Echloe's free audit at echloe.io scores a URL across six categories covering both the search and answer surfaces, which is one way to get a baseline before committing to a sequence.

FAQ

What is the difference between AEO and GEO?

AEO (Answer Engine Optimization) targets extractive systems that lift a passage from your page and present it as the answer, such as featured snippets and voice assistants. GEO (Generative Engine Optimization) targets systems that read many sources, write an original answer, and cite the sources they used, such as ChatGPT, Perplexity, and Google AI Overviews. The on-page tactics overlap by roughly 80%, since both require self-contained answer blocks, explicit definitions, and structured data. GEO adds off-site work that AEO largely omits: entity consistency, presence on platforms models weight heavily, and access rules for model-specific crawlers.

Is AEO the same as GEO, just a newer name?

Nearly, but the naming runs the other way. AEO is the older term, from the featured-snippet and voice-assistant era; GEO was coined for large language models. They describe overlapping work at two moments in the technology's evolution. The mechanism difference is real, since extraction and generation are not the same operation, but it changes little about what you actually do on the page. Treat them as one body of work with two names rather than as competing strategies with separate budgets.

Which term should I use, AEO or GEO?

Use whichever your audience searches for. "AEO" and "answer engine optimization" currently attract meaningfully more search demand than "GEO" and "generative engine optimization," so AEO reaches more buyers, while GEO is the more precise description of how current AI assistants actually compose answers. The choice affects your content's discoverability, not your tactics.

What is the main difference between GEO and SEO?
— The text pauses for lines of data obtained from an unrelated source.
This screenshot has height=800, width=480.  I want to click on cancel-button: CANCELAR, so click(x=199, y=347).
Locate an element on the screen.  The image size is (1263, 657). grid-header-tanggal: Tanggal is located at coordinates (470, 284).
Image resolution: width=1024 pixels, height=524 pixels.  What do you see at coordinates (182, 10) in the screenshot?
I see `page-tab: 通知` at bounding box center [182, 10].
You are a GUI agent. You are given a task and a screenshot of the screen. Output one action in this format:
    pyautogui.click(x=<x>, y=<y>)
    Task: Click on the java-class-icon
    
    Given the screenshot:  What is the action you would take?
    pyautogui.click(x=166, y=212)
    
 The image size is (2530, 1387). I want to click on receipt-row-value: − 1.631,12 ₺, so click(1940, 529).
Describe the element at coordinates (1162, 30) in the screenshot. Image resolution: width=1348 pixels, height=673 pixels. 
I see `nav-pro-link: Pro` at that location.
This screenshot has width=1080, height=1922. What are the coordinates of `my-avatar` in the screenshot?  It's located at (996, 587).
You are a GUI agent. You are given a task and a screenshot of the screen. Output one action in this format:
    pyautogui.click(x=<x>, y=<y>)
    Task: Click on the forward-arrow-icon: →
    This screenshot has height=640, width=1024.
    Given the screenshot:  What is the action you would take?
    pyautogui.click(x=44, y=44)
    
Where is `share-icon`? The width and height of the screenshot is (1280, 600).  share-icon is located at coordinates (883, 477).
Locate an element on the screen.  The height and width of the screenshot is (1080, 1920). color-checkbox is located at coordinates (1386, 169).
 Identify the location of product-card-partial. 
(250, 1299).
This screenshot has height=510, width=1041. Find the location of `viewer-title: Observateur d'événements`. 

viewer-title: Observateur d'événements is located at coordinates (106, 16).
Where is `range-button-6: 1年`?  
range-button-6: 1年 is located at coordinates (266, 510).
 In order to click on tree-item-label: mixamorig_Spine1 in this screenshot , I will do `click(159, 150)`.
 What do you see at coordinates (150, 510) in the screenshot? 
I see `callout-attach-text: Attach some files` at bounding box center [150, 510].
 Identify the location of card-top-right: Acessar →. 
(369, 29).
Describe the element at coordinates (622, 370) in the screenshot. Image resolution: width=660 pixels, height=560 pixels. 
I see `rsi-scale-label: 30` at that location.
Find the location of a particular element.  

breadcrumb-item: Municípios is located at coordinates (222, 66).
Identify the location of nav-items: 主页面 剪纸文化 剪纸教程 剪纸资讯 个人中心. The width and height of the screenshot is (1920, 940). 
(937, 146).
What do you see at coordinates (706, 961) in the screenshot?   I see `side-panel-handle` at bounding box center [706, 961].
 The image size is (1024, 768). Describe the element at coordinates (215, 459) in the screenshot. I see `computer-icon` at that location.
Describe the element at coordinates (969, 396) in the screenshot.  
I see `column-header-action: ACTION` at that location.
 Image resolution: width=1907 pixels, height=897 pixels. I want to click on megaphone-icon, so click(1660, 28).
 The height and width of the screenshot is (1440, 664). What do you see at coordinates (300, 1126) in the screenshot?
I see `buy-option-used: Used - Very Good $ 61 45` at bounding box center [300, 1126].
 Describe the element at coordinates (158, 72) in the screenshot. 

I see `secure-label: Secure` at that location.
SEO optimizes for position in a ranked list of links that a human clicks, so its economics depend on the click. GEO optimizes for inclusion in a generated answer that may satisfy the user without any click at all. SEO success is position, impressions, and click-through rate. GEO success is citation frequency and share of answer. The two surfaces are related, because generative systems disproportionately draw on pages that already rank, but they are measured with entirely different instruments.

Do I need all three, or can I pick one?

Most B2B companies need SEO plus one of AEO or GEO, and since AEO and GEO overlap heavily, that is closer to two programs than three. Pick based on where your buyers actually are. If they type queries and click results, SEO carries the weight. If they ask an assistant for recommendations, the answer surface does. Because much of the underlying work is shared, covering both costs considerably less than twice one.

Which should I do first if my site is new?

Start with the answer surface. Ranking on competitive commercial terms depends heavily on domain age and link equity, which a new site cannot build quickly, whereas citation selection responds to content structure and clarity, which you can fix immediately. In Wynter's CMO survey, 84% of B2B SaaS buyers use LLMs for vendor discovery while only 34% of those companies fund answer-engine work as a budget line, so the field is less crowded. Keep SEO fundamentals in place while you do it, since they cost little extra and generative systems favor pages that already rank.

How do I know whether my AEO and GEO work is failing on access or on authority?

Read your AI crawler logs alongside your citation rate. Heavy crawler traffic with zero citations means the models can reach your content and are choosing not to cite it, which points at authority, depth, or clarity. Zero crawler traffic means the models never saw the page, which points at robots.txt, rendering, or discoverability, and no amount of rewriting will help until that is fixed. These two diagnoses call for opposite responses and are indistinguishable if you track only one number.